On the other side of the narrow valley of Isawiya, just below the Hebrew University, another bulldozer, closely guarded by Israeli soldiers, was tearing apart the house of Abdul Razaq as-Sheikh, a 35-year-old building worker. By the time it had finished, the only things left standing were three small green plants he had recently planted outside the door of his home.

As news of the house demolitions in Isawiya spread among the 155,000 Palestinians who live in Jerusalem, many said that they feared their own homes would be next. Israeli authorities routinely deny Palestinians building permits, so whole neighbourhoods have been built illegally. Demolition orders have already been served on 850 houses.

These are the final weeks of the Israeli election campaign and Palestinians are frightened that they are seeing the start of a wave of demolitions designed to show Israeli voters that Benjamin Netanyahu, the Israeli Prime Minister, is strengthening Israel's grip on Jerusalem.

"It is all to do with the elections," said Ziyad Abu Humus, whose own house is under threat of destruction. "Maybe the bulldozers will come for my house soon."
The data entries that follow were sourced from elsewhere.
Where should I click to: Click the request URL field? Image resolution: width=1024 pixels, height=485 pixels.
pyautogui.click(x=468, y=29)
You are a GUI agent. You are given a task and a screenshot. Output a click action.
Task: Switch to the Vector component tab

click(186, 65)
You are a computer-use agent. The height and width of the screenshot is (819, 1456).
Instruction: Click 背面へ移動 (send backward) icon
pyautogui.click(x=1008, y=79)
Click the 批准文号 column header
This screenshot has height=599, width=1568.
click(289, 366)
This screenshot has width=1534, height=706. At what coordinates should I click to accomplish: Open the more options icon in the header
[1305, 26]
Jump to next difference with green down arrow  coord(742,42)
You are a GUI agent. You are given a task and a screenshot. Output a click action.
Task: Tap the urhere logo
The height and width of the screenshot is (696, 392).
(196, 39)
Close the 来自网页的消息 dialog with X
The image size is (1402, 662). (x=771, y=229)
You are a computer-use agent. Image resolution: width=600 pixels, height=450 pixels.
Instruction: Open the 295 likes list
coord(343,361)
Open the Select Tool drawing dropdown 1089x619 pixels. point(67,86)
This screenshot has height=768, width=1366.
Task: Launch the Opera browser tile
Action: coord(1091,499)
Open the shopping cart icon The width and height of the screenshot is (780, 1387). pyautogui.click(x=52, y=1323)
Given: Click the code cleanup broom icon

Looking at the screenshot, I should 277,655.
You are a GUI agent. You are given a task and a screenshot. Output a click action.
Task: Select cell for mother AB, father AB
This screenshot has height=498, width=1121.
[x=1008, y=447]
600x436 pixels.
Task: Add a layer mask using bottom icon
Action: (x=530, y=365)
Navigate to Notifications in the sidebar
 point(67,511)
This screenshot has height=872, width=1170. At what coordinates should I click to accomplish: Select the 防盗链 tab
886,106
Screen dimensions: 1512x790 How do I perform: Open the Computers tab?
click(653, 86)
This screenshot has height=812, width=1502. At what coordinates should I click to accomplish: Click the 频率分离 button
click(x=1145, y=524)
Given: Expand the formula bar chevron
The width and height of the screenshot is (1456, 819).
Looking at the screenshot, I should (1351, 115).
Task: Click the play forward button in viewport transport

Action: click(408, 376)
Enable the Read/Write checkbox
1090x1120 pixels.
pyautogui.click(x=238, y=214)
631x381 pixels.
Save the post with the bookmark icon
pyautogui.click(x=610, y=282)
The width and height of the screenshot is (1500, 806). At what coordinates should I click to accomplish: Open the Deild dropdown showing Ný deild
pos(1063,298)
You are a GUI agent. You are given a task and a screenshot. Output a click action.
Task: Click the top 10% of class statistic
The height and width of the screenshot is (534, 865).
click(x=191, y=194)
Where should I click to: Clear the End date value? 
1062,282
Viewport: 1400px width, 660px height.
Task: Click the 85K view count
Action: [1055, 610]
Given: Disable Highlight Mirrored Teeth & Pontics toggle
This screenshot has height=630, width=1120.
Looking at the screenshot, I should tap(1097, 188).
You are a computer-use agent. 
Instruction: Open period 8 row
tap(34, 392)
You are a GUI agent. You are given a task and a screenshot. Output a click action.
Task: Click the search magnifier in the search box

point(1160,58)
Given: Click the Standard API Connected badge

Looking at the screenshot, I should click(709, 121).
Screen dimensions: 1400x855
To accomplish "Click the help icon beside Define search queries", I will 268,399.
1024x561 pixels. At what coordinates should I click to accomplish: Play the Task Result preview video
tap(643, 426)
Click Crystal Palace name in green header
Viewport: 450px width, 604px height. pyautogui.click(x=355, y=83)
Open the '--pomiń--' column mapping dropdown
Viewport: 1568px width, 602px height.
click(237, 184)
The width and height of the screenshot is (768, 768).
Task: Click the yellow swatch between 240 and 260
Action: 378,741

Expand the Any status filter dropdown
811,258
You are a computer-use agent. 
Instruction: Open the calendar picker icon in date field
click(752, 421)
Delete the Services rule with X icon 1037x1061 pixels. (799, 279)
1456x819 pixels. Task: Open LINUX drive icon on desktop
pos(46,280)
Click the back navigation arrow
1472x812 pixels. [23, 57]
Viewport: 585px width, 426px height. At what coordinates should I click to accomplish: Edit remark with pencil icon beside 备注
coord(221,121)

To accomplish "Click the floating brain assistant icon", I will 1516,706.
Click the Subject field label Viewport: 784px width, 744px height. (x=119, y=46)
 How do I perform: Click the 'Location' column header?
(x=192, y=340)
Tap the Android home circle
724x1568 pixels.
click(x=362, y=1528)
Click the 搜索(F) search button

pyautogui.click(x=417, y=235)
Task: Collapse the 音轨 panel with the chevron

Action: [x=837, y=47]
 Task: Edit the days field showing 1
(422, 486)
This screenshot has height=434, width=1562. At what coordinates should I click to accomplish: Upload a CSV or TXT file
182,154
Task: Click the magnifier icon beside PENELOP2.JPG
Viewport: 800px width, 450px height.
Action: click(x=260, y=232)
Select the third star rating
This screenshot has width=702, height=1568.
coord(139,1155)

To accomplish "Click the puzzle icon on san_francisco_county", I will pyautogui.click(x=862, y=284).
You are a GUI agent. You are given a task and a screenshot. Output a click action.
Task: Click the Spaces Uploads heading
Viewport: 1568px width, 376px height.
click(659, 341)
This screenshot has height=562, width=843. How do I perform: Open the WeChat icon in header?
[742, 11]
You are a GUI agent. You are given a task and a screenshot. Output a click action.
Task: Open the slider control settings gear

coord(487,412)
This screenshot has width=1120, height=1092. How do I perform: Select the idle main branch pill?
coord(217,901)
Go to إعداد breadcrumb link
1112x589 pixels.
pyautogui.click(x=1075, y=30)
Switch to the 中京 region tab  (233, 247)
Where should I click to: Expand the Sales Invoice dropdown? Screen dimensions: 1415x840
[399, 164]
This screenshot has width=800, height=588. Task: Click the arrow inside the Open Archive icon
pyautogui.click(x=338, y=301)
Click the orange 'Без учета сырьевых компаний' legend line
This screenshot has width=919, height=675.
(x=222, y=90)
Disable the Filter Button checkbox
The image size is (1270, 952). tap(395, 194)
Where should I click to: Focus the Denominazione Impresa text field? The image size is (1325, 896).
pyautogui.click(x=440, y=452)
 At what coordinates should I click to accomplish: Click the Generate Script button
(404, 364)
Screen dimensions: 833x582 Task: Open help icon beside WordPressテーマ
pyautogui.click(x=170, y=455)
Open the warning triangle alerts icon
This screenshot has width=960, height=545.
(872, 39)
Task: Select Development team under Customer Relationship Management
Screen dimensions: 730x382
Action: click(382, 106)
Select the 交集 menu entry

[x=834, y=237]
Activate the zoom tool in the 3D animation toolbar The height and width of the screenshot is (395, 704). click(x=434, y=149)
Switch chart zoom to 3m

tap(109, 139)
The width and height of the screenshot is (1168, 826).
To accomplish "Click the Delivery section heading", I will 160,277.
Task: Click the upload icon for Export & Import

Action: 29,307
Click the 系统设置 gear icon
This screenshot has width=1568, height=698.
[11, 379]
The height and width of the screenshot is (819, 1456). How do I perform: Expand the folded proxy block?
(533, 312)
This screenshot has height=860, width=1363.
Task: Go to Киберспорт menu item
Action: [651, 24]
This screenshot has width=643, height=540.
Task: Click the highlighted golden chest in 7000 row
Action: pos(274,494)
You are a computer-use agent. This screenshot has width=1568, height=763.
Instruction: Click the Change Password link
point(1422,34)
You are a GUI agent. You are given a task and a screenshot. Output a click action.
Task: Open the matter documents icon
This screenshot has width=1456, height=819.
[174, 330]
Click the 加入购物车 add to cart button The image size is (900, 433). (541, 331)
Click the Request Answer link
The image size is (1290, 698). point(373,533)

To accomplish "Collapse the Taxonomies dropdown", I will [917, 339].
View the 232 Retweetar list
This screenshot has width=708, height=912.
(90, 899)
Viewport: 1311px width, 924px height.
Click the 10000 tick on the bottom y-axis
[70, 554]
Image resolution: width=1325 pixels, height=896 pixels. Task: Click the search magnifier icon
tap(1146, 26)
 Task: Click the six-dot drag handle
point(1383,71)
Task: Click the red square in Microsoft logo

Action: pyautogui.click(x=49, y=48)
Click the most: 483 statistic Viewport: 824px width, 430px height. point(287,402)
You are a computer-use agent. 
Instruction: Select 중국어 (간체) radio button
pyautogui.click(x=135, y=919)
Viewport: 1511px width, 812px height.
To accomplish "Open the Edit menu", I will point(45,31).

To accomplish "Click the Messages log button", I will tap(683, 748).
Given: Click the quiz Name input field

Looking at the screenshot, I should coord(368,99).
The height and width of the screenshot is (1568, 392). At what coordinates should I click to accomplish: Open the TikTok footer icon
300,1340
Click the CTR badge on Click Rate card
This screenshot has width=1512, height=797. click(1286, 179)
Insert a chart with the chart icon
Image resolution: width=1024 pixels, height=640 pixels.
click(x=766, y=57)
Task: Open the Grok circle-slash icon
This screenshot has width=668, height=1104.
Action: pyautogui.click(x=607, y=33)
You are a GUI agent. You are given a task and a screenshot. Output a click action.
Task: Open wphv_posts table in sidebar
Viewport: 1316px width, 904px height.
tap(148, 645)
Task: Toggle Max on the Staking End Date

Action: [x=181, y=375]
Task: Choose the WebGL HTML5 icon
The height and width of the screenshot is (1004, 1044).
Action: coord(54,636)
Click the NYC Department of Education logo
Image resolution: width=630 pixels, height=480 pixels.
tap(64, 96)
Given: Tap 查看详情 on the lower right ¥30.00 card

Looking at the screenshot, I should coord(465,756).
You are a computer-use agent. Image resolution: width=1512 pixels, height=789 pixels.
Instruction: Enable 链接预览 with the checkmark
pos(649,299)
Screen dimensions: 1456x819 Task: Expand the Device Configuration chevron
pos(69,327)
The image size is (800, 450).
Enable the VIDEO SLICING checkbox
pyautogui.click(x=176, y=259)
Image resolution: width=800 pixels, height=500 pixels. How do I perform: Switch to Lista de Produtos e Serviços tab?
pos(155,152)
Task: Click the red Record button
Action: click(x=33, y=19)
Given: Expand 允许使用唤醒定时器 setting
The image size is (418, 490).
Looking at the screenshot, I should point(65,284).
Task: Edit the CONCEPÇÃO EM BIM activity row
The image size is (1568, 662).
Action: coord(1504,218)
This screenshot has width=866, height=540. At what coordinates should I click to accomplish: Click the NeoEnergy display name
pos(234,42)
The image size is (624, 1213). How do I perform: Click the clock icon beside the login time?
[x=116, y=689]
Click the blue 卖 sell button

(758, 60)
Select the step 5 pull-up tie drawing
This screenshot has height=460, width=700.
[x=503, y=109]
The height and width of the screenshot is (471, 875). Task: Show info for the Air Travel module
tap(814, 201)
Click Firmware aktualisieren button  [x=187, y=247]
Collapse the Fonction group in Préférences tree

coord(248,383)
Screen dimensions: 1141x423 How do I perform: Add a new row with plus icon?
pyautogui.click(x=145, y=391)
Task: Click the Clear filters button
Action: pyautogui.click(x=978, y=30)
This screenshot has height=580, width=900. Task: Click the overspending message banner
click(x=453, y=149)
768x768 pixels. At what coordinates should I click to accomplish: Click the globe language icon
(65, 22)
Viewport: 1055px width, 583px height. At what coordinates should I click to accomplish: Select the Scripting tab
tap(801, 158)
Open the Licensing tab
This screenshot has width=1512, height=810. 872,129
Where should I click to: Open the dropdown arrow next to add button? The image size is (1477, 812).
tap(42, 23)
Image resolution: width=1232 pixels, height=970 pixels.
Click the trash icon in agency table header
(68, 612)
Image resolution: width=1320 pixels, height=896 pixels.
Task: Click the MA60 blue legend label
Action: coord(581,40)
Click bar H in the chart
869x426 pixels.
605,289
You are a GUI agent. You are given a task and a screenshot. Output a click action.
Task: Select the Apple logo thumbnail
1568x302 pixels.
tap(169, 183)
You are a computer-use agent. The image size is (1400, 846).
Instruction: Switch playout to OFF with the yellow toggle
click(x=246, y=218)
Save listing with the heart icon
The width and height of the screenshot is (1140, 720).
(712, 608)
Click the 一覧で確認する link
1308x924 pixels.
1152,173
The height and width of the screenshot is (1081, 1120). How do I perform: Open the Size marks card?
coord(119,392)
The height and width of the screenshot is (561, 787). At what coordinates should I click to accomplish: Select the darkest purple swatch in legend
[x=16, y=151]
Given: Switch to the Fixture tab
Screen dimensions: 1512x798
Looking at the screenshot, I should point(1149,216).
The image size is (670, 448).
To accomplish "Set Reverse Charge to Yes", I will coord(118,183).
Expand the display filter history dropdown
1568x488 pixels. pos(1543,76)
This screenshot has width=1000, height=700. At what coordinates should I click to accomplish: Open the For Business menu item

Danny Seidmann, an Israeli human rights lawyer, agrees. After watching the destruction of the houses in Isawiya, he said: "The timing of this is not accidental. Another five demolitions are planned for tomorrow. Netanyahu is basing his campaign on the defence of Jerusalem, so these poor unfortunate people lose the roof over their heads." Mr Seidmann added that tensions were already high among Palestinians and a single spark could cause an explosion.

For the moment, people in Isawiya, most of whose houses are under threat, look apprehensive rather than politically militant. "They don't give permission for people to build so we don't know what to do," lamented Latifa Dorbas, as she tried to salvage the furniture of one house.

Pressure on Palestinians in Jerusalem has intensified over the past five years. Since 1993, when the Oslo accords were signed, those living on the West Bank - often within sight of the city - have not been able to enter it without a permit. The value of a Jerusalem identity card has thus been increased, but the Israeli Interior Ministry began a campaign to withdraw these three years ago and has so far confiscated 2,179, according to the Israeli human rights group B'tselem. This has had the effect of forcing more Palestinians to come back into Jerusalem because they fear losing their residency rights.

Why these rights matter is explained by the case of Fayez Zeitawi, a Palestinian from Jerusalem who was knifed earlier in the year, apparently by a Jewish serial stabber. His hospital fees were about pounds 11,200. But his right to reside in Jerusalem was withdrawn in 1998 and with it his right to health insurance. He will have to pay his medical expenses himself.

The daily Haaretz newspaper notes that "as a Palestinian [Mr Zeitawi] cannot be recognised as the victim of terrorist activity".

In addition to trying to reduce the number of Palestinians in the West Bank, the government is rapidly increasing the number of Jewish settlements and settlers in the area. United States satellite photographs reveal that Mr Netanyahu has built 12 new settlements on hilltops since the Wye Plantation accords with the Palestinians - now frozen - were brokered by the US President, Bill Clinton, last October. Another six settlements were built immediately before the Wye meeting.

Madeleine Albright, the US Secretary of State, told Ariel Sharon, the Israeli Foreign Minister, that the new settlements break an explicit Israeli promise to the US not to build new settlements or expand existing ones. In the past three years the number of settlers on the West Bank has risen from 150,000 to 180,000. Housing starts in the settlements last year were up 105 per cent, compared with only 20 per cent in Israel.

New access roads are designed to carve up the territory, isolating Palestiniansand making it more and more difficult on the ground for Yasser Arafat, the Palestinian leader, ever to establish a Palestinian state.